#### Material provided ####
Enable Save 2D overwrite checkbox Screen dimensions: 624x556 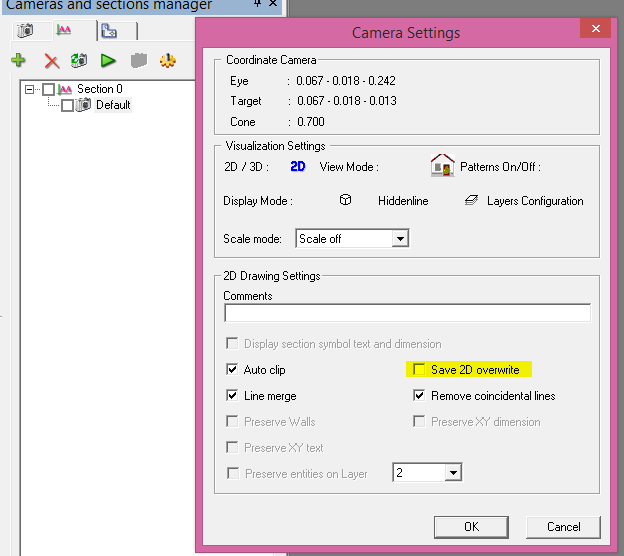point(420,370)
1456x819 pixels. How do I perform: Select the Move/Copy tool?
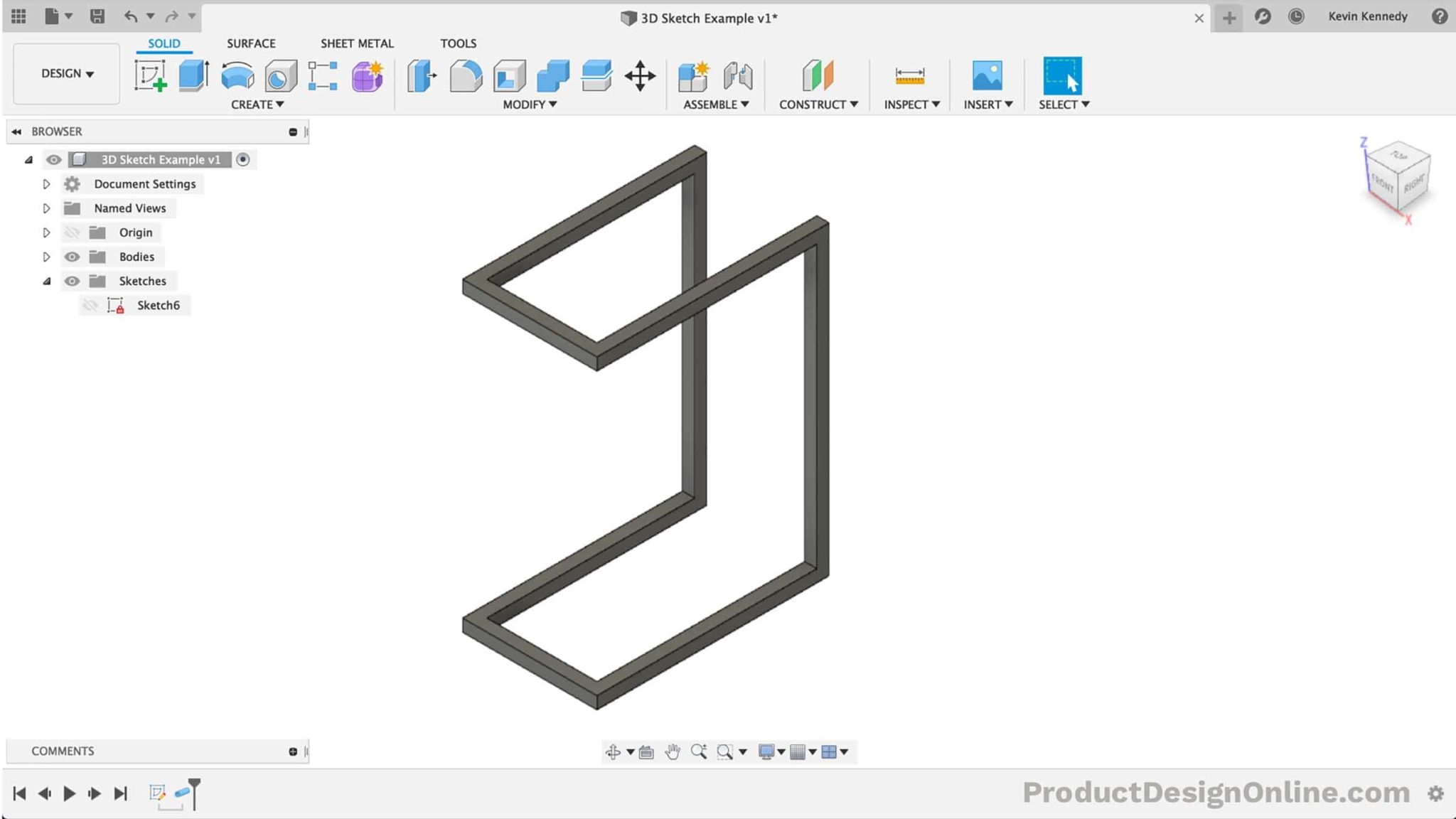[641, 75]
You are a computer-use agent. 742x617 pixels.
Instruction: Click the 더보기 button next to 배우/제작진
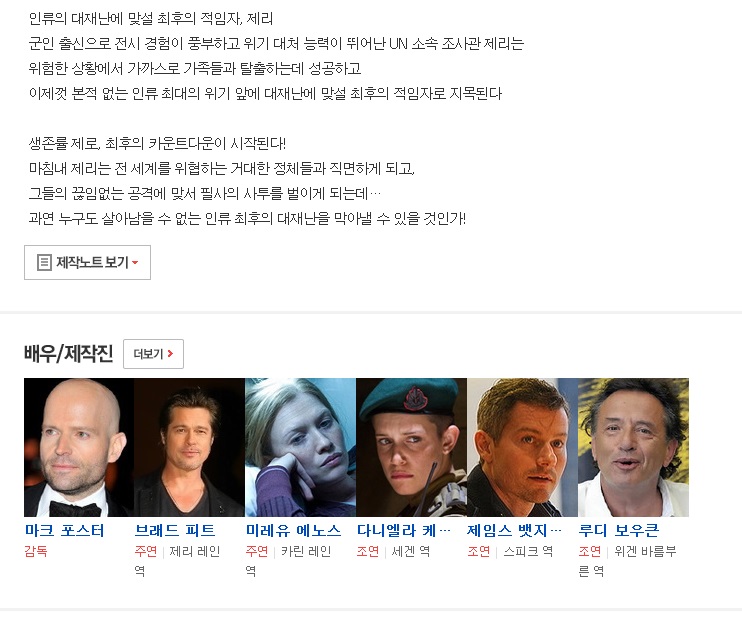click(x=153, y=354)
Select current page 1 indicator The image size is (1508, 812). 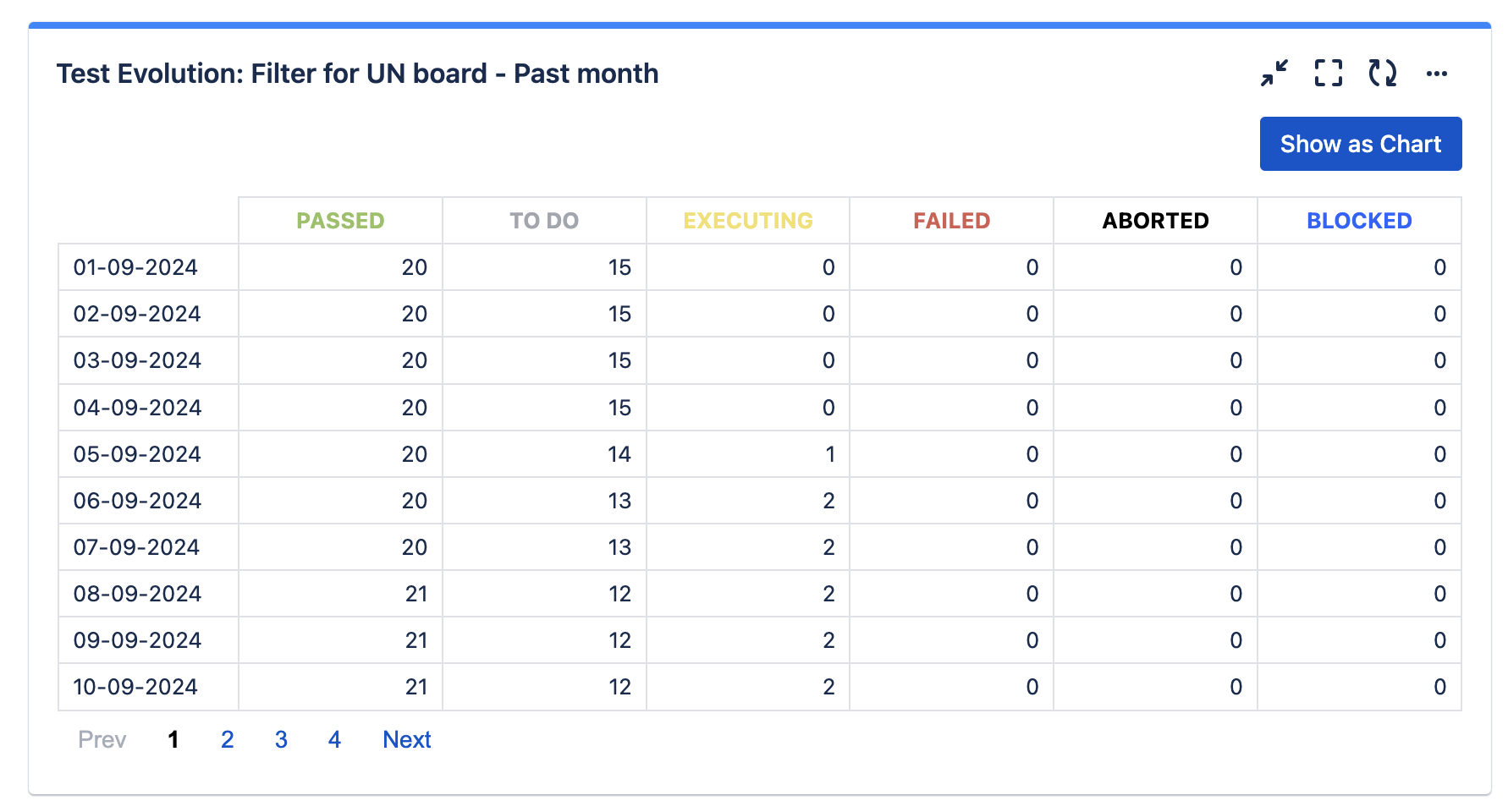pos(173,739)
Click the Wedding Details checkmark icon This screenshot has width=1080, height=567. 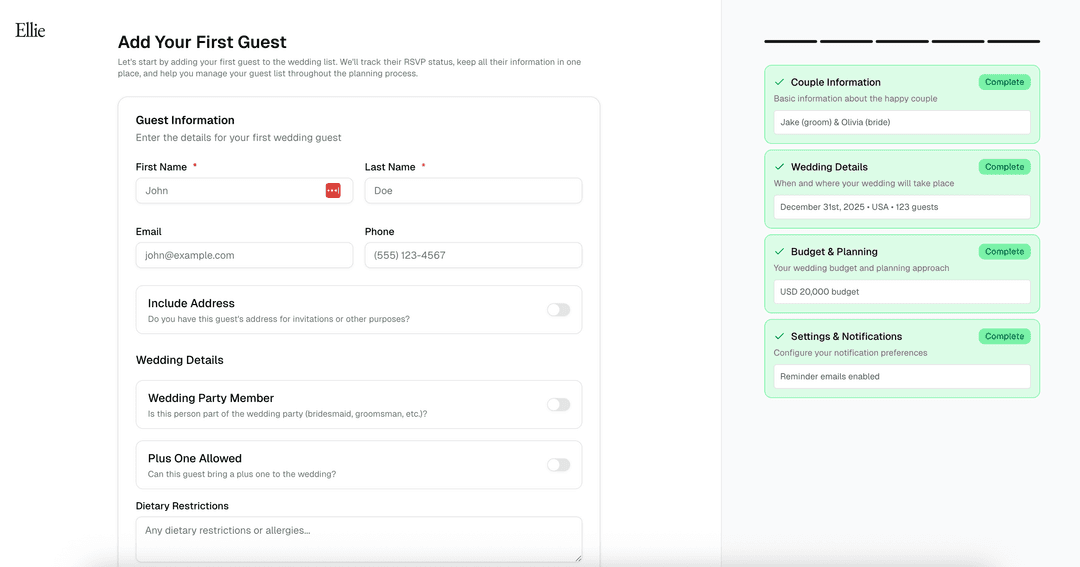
####
| To do |
Select every line of the items that contains the word "pixels".

| Response |
1456x819 pixels. How do I perform: Select the Move/Copy tool?
You are a computer-use agent. 742x617 pixels.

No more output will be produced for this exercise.